*EXERCISE TEXT:*
--
Aloysius was born into the noble family of Castiglione in 1568, and was raised according to the norms of courtly etiquette. When he was four years old, his father began training him in the warrior arts, including the wearing of a suit of armor. At nine years old, the boy was sent to the Medici court, known as "the most corrupt court in Italy."
Aloysius began to "come into his own" as it were, when he was barely twelve years old. He began reading the lives of the saints, praying the psalms, and reading Peter Canisius' (SJ) book on Christian Doctrine. His reading was "brought to life" when Charles Borromeo visited the Gonzaga family, and prepared Aloysius for his First Communion on July 22, 1580. Aloysius' graced awareness of the power of this Sacrament was evident in his religious practices: daily Mass attendance, weekly reception of Communion, and fasting three times each week.
As he entered his teen-age years, Aloysius was made a page in the court of Empress Maria Theresa, and a knight of Saint James. But he countered these "honors" with weekly reception of the Sacrament of Penance and regular conversations with local Jesuit priests. When he expressed his desire to enter the Society of Jesus, his father refused and sent Aloysius with his brother on a tour of European courts.
It was only in 1585, that Aloysius finally gained his father's permission to enter the Society of Jesus, thereby turning his back on all that his family and society valued. He was admitted to the novitiate in Rome on November 25, 1585. His maxim at that time was: "I am a twisted piece of iron; I entered religious life to be untwisted straight."
In November 1587, Aloysius pronounced his vows, and early the following year he received minor orders and began theology studies. As a student, he was described as having "a penetrating intellect" and "a memory like a steel trap." As a community member, he was known for his kindness and gentle courtesy. His superiors noted his devotion to the Passion of Christ and the Eucharist, and his "unwearying" care for his neighbors.
Early in the decade of the 1590's famine and plague broke out in Rome. Aloysius begged food for the suffering, washed and fed them, and prepared them for the sacraments. He taught the catechism to ragamuffins, and occasionally and with permission of his superiors, visited prisons and hospitals. He told his spiritual director, [the future saint] Robert Bellarmine that he felt "an extraordinary desire to work and serve God."
On March 3, 1591 Aloysius himself was stricken with the plague and died on the feast of Corpus Christi, June 21, 1591. He was buried in the church of the Jesuits' Roman College and later moved to their Church of the Gesu.
Aloysius Gonzaga was beatified in 1605, and canonized, along with St. Stanislaus Kostka, on December 31, 1726. Aloysius was made patron of youth on December 31, 1726.
--
Pixel coordinate grounding data
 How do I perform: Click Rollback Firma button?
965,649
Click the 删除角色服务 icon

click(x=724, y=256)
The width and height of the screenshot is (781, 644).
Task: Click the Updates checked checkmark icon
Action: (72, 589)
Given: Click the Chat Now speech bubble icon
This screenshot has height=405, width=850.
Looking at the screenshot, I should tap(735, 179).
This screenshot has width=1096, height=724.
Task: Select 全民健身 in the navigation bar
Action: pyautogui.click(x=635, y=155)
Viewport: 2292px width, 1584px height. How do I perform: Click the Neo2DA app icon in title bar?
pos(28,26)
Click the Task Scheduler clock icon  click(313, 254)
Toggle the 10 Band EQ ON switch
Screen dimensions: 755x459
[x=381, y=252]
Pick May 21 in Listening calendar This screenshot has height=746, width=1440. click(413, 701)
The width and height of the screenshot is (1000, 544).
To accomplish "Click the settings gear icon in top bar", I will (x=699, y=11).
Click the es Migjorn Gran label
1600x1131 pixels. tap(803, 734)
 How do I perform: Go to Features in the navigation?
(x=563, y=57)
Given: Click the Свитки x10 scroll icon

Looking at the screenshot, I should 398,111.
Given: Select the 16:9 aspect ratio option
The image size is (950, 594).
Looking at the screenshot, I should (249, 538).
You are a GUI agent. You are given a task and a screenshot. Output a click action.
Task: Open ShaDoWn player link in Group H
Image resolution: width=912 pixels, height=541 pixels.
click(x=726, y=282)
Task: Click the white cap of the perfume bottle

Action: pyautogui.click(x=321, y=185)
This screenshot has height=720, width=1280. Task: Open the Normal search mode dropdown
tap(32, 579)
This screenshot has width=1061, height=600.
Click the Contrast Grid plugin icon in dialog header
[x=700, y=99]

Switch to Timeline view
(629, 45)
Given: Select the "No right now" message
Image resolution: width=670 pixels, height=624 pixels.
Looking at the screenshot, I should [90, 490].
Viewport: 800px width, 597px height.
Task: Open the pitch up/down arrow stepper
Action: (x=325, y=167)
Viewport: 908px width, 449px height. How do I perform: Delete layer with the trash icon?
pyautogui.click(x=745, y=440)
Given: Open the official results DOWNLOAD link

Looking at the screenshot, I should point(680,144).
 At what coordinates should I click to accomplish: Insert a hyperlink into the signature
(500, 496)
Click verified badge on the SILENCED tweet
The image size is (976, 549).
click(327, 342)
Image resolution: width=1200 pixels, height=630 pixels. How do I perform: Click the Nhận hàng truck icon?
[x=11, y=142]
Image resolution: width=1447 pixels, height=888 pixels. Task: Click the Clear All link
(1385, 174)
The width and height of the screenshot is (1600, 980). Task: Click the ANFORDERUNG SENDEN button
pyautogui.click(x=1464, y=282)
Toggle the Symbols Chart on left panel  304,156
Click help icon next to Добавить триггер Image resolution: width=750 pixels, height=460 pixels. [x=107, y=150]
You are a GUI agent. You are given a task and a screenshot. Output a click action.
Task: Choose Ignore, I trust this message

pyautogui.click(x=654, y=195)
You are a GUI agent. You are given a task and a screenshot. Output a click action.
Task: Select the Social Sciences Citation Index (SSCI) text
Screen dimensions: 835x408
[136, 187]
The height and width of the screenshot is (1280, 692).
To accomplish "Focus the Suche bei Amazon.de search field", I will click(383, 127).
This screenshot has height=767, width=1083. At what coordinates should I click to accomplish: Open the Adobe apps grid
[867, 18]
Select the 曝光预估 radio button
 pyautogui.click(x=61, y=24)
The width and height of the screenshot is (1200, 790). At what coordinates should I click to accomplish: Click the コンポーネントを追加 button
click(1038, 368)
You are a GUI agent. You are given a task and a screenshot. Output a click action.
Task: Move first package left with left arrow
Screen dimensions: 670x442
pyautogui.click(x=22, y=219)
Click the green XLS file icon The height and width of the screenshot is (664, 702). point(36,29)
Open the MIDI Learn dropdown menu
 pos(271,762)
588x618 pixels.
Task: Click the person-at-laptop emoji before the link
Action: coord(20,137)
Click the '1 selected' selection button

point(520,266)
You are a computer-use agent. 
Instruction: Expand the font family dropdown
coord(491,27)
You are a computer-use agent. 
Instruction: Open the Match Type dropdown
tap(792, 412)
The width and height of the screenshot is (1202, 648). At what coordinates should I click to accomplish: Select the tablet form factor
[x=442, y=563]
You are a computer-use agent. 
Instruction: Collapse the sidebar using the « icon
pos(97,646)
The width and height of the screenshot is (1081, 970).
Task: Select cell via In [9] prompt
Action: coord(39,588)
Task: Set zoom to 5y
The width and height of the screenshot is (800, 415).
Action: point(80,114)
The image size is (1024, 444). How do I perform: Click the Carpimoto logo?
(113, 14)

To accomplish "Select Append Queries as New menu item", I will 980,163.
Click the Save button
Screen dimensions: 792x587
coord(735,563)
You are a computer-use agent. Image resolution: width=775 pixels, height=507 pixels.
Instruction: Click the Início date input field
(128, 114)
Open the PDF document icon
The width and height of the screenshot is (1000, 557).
--
*ACTION ITEM A:* Retype the part of the Aloysius Gonzaga biography from "On March 3, 1591" to "of the Gesu.".
*ACTION ITEM B:*
Answer these questions from the Aloysius Gonzaga biography:
(i) Who prepared Aloysius for his First Communion?
(ii) On what date was he admitted to the novitiate in Rome?
(iii) In which church was he first buried?

*WRITTEN ANSWER A:*
On March 3, 1591 Aloysius himself was stricken with the plague and died on the feast of Corpus Christi, June 21, 1591. He was buried in the church of the Jesuits' Roman College and later moved to their Church of the Gesu.

*WRITTEN ANSWER B:*
(i) Charles Borromeo
(ii) November 25, 1585
(iii) The church of the Jesuits' Roman College